*TASK MATERIAL*:
>> START

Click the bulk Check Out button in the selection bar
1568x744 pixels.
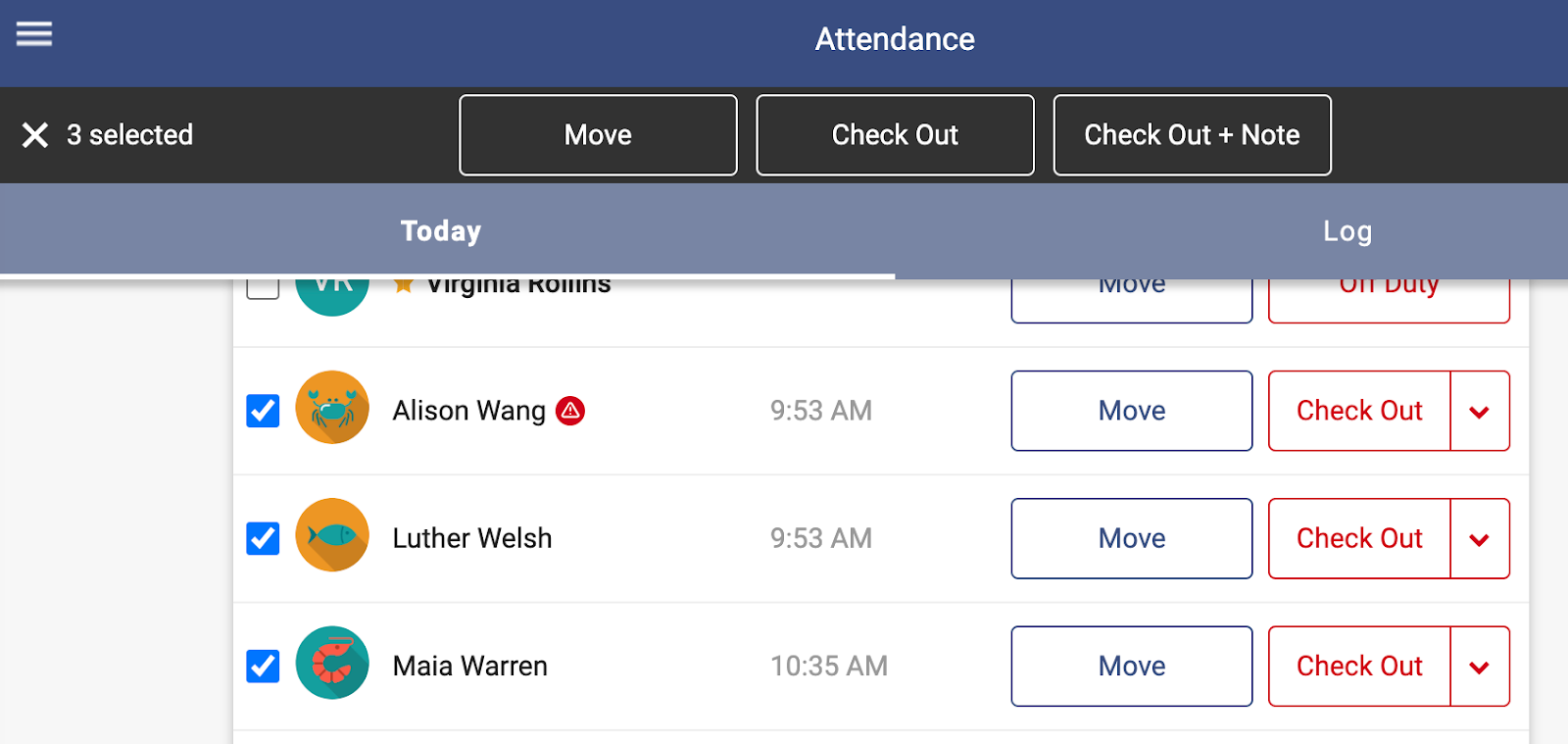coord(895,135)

>> END
>> START

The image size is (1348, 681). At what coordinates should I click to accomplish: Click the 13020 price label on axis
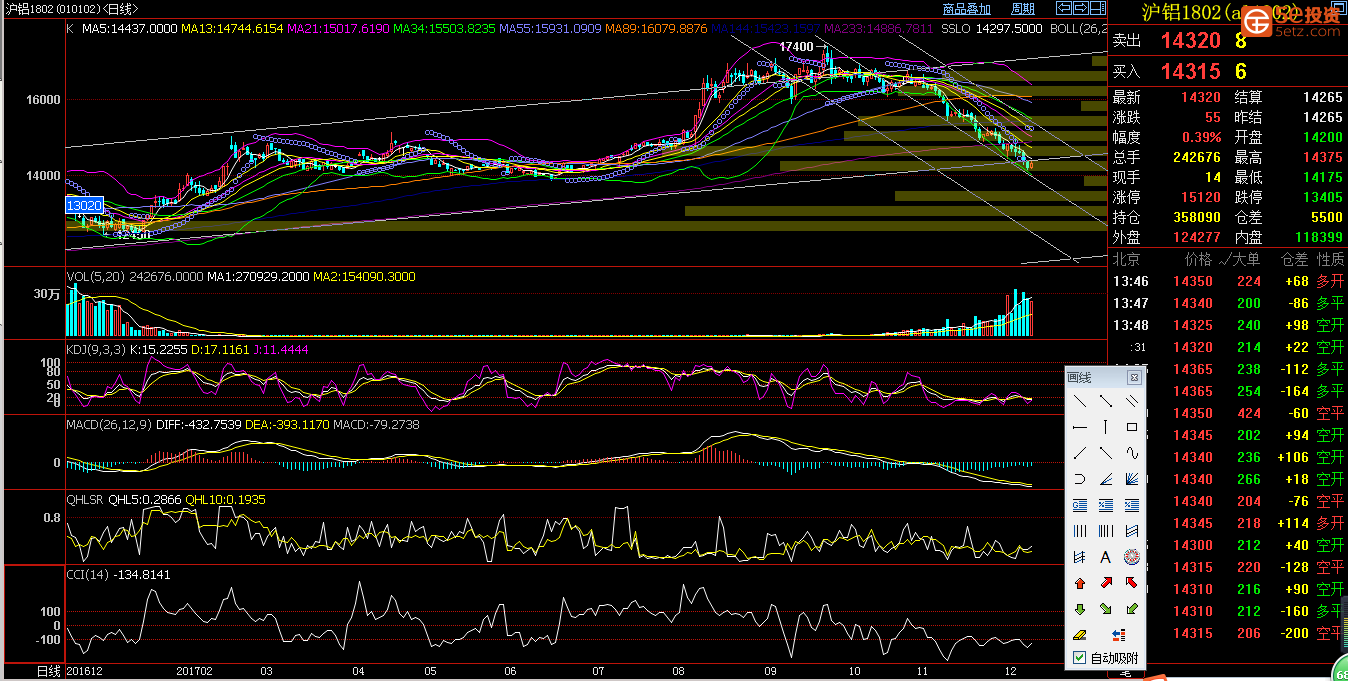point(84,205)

>> END
>> START

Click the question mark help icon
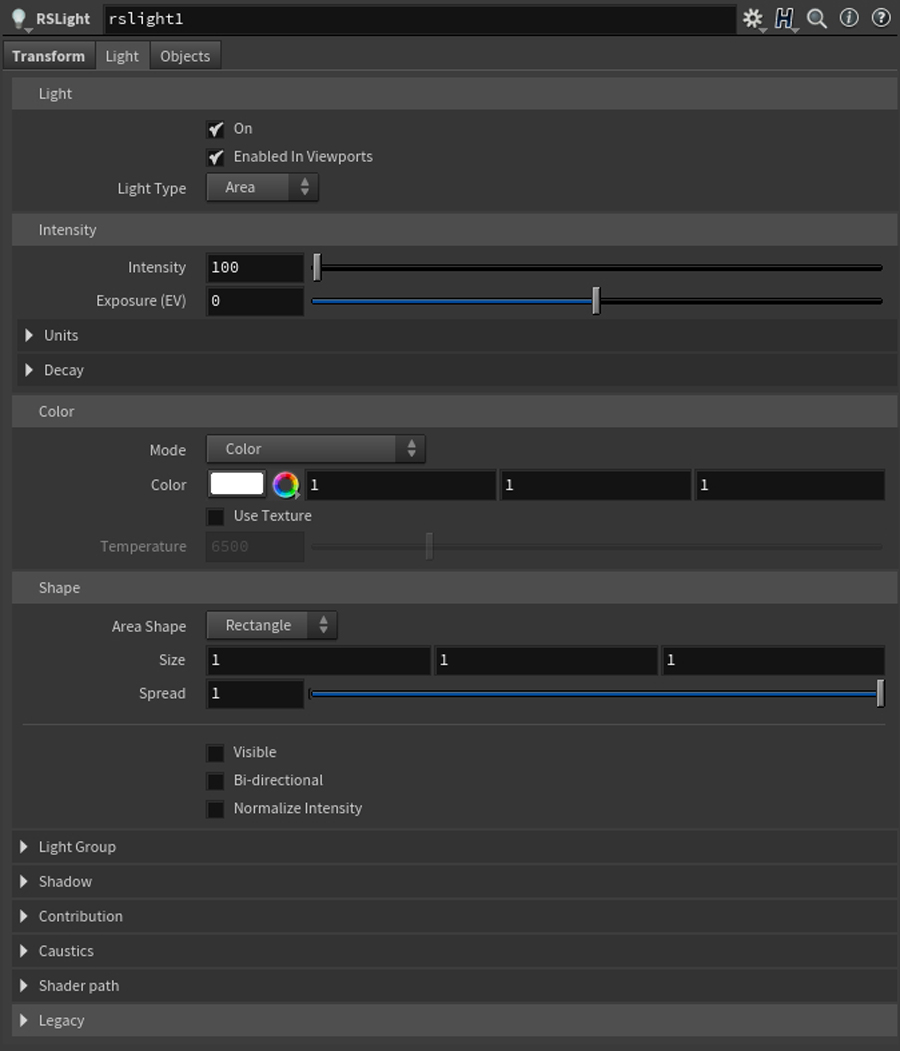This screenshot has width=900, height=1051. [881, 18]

>> END

Express the lines beginning with the one containing "The image size" and continuing through the one containing "point(84,205)" as a Markdown table with columns Row and Content, skipping blank lines. Leave the pictures out of the table.

| Row | Content |
|---|---|
| 1 | The image size is (1348, 681). At what coordinates should I click to accomplish: Click the 13020 price label on axis |
| 2 | point(84,205) |